Thank you all for your responses!

Tester: It does not have DRLs.

oldtimer_11: You are absolutely right. There are two filaments in the same bulb.

insightful: Thanks for the info. My Odyssey’s switch seems OK.

SteveCBT and the_same_mountainbik:

I think that’s probably what happened-one bulb went out without being noticed and then the other. Replacing both bulbs solved the problem. SteveCBT’s YouTube video was helpful. I did not even need to take out air filter cover.

Now I have a related question about the Sylvania replacement bulbs I got: Primary Filament Life for the BASIC is 1100 hours, while all the other brighter ones are only 150/160 hours. So if the headlights are used 6 hours/week, most will go out in about 6 months. Hard to believe. My replaced bulbs are GE. They have lasted at least 3-5 years.

What would be the best, reasonably-priced replacement bulbs in terms performance and life?


#8

I use the extra bright ones, whatever they are called. $50 a pair at Walmart so aren’t cheap but are very bright. True they have a shorter life but mine actually last pretty long. I’d have to check the record to see how long they have been in but I have not been dissatisfied with the life span, considering the much brighter vision for seeing deer at night.

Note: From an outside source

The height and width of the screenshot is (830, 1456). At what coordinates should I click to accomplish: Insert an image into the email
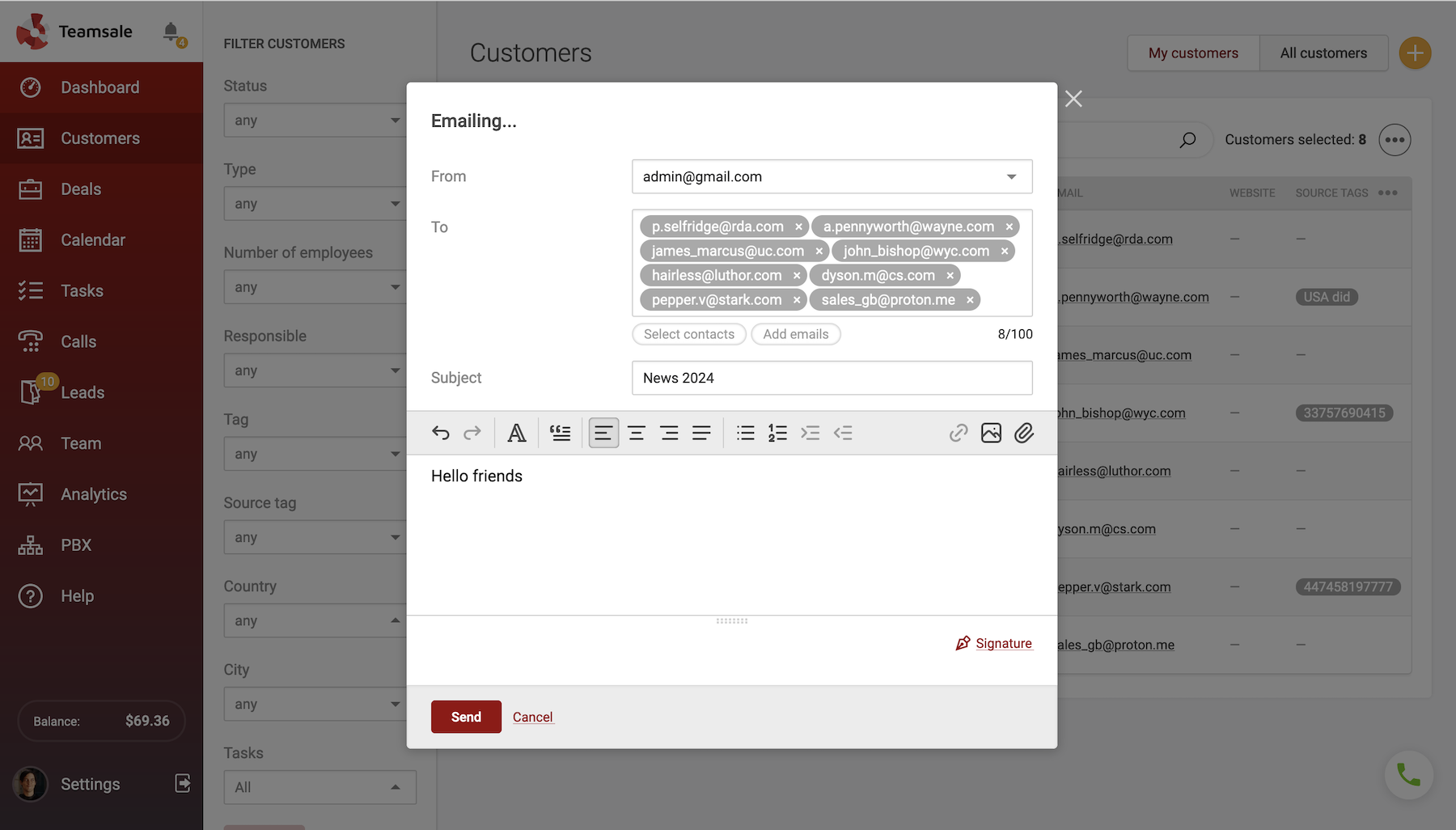coord(991,434)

I have told the DNR that they need to have a catch and release program for deer. Catch them and put either a reflective collar on them or paint them some bright color, and let them go again. Either that or just shoot them. 69,000 fewer of the critters in Minnesota after one weekend of deer season.


#9

I use Silverstar Ultras.
Sylvania actually makes Silverstar bulbs in four or five grades, the brightest being the Ultras. The rated operating hours are, granted, about 1/4 of the life of the “standard” bulbs, and the cost is about 4 times, making the true cost 16X that of standard bulbs when the life is factored in, but I really like them. I began to really appreciate them when I had my cataracts (since surgically removed). And I always always always have my headlights on when I’m driving. I believe that they’ve probably paid for themselves many times just in having made me more obvious to less-than-attentive drivers. I have no DRLs. I figure I’m paying for safety, and since I get about a year out of the bulbs, $58/yr (that’s about what mine cost per pair) I figure that’s money well spent.


#10

I also think as others have already mentioned, that the both low beams are just burned out though there could be other things causing the problem. It appears your vehicle uses the H4 style bulb and has both filaments inside it for the high and low beams. There is a information on YouTube on how to replace the bulbs. I like to use bulbs made by Phillips.


#11

I have headlights that are always on, so I go with the long life bulbs. Maybe there is a way to turn them off, but only on set of bulb replacements in 170 k miles, Most of my night driving is on roads with streetlights, so it is not a big issue for me.

If I did a lot of night driving in the boonies, I would probably go for the brighter lights, and see about disabling the lights in the daytime.


#12

Next time this happens post again. It’s usually very easy to use an ohm meter to test the bulb filaments. That’s how I tell if the problem is the bulb or not.


#13

I use the Sylvania Ultras too. I buy the 2 pack at Amazon, $30. They are much cheaper than the parts stores or Walmart.


#14

Thanks for the tip. I’ll have to remember that.